O maior manuscrito de rezas judaicas já encontrado, escrito apenas por uma única pessoa, tem autoria de um brigantino. Datado de 1925, com 54 rezas, foi escrito e guardado em segredo por Eugénio Carvalho, que fora sapateiro na Rua Direita, em Bragança.
O manuscrito veio agora a público já que o neto, António Fernandes, o foi guardando após tomar conhecimento da sua existência. Conforme relembrou o neto do sapateiro, os avós não davam a conhecer as práticas religiosos porque naquela altura ainda havia muito receio. "Ele sempre professou a religião judaica mas escondia-se das pessoas, tinha um certo receio. Não se justificava mas no tempo de Salazar ainda havia um certo aperto tanto que eu só tive conhecimento dos livros perto dos 20 e muitos anos. Eu desconhecia que ele tinha os livros. Eu fui criado em casa dos meus avós e uma vez por ano, na altura da primavera, mandavam-me para casa dos meus pais uma semana, que era a semana do jejum deles. Isso causava-me uma certa estranheza e tive que investigar. Até que me apercebi do que se passava e num sábado, dessa semana, vi que saíram de casa e fui ver onde iam. Foram para um pinhal e falavam em voz alta mas eu não percebia o que diziam. Depois compreendi era a confissão deles. Faziam a vida deles mas não davam a perceber a ninguém".

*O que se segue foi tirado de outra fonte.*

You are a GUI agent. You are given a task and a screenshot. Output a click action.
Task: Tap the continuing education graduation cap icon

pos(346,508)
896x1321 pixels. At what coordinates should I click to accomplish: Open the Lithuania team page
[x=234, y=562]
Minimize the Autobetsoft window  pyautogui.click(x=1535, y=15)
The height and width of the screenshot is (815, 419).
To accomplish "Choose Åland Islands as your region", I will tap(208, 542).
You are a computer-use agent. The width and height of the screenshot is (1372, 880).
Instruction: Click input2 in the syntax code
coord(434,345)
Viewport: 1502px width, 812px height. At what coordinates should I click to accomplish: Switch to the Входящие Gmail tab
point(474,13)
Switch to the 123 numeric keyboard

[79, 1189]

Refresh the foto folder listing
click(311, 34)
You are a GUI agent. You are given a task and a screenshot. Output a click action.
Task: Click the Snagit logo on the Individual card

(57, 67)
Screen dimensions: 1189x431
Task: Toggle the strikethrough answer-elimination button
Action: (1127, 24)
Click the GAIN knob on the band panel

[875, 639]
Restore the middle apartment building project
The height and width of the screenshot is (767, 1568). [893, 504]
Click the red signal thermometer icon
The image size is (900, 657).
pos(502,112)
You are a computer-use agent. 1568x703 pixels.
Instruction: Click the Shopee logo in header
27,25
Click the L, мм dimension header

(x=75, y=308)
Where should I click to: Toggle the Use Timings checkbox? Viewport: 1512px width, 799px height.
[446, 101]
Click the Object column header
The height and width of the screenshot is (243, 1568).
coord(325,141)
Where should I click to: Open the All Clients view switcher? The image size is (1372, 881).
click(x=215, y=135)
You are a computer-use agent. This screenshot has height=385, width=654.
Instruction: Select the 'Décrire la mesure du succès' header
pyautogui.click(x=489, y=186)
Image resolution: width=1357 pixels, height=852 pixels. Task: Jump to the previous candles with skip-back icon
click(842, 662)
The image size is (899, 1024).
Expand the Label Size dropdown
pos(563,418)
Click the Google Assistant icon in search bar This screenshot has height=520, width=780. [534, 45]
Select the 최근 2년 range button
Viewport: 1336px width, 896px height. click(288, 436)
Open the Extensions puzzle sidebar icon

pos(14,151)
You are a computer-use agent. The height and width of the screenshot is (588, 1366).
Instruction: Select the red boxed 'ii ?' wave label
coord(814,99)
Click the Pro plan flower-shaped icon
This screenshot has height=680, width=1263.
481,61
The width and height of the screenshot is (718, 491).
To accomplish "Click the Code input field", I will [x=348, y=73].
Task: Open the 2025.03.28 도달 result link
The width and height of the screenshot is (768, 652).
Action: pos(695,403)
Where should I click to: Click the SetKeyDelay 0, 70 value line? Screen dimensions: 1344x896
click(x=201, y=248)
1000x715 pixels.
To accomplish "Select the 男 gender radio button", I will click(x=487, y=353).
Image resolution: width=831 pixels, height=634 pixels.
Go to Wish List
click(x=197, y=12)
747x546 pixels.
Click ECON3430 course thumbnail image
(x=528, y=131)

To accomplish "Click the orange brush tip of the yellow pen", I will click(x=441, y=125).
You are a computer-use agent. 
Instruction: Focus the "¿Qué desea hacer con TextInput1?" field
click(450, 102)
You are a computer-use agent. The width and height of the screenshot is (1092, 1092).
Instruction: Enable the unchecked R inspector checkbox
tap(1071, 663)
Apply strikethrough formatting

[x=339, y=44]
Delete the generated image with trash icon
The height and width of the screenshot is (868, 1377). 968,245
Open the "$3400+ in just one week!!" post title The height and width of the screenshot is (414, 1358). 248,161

O manuscrito foi cedido a Anum Barriuso e Jose Manuel Laureiro. Com ele deram origem a uma investigação, chamada “Os criptojudeus da raia. Uma cultura de resistência. As rezas de Bragança”, que agora está publicada em livro. Os investigadores revelam que na região não é comum encontrar rezas escritas pelo perigo que representava. "As rezas explicam-nos que o judaísmo não desaparece e vai evoluindo em segredo e pouco a pouco vai criando a sua própria liturgia, separada da liturgia oficial judia, e chega aos nossos dias. Em Portugal nunca tínhamos visto rezas escritas, o que conhecíamos era tudo oral por causa do perigo", explicou Jose Manuel Laureiro. "Conservar um livro destes era um perigo, este senhor foi muito atrevido", disse Anum Barriuso. "Esteve escondido até ao ano 2000 e agora há um segundo livro, do mesmo senhor, no qual estamos a começar trabalhar, mas é mais pequeno", referiu ainda Jose Manuel Laureiro.
O manuscrito de Eugénio Carvalho, que reflecte, em parte, o criptojudaísmo neste zona, integra a exposição “Os Judeus e os Cristãos Novos de Bragança: medo e esperança na roda multicultural transmontana”. A mostra, patente no Museu do Abade de Baçal, reúne peças a partir do século XVII que foram encontradas, ao longo dos últimos três anos, na região. Marina Pignatelli, curadora da exposição, afirma que nunca esperou encontrar tantos vestígios. "Há uma fotografia do poço que está ainda na cidadela, que é medieval, que marca a presença mais antiga dos judeus em Bragança, depois há peças do dia-a-dia: um anel de casamento, que será do século XVIII, um livro de rezas manuscrito com orações criptojudaicas, um agnus day, do século XVII/XVIII, é único ao que se conheça, há também um relicário, que será do século XVII. A maior parte das peças são de Bragança, há apontamentos de fora mas não fui eu que fui à procura porque, como tem aparecido tanta coisa, ainda não consegui sair de Bragança e ir para as aldeias e concelhos à volta".
O manuscrito de Eugénio Carvalho foi dado a conhecer a propósito da segunda edição de “Terra(s) de Sefarad – Encontros de Culturas Judaico-Sefardita” e integra ainda uma exposição no Museu do Abade de Baçal, alusiva a artefactos e memórias de judeus e cristãos-novos de Bragança.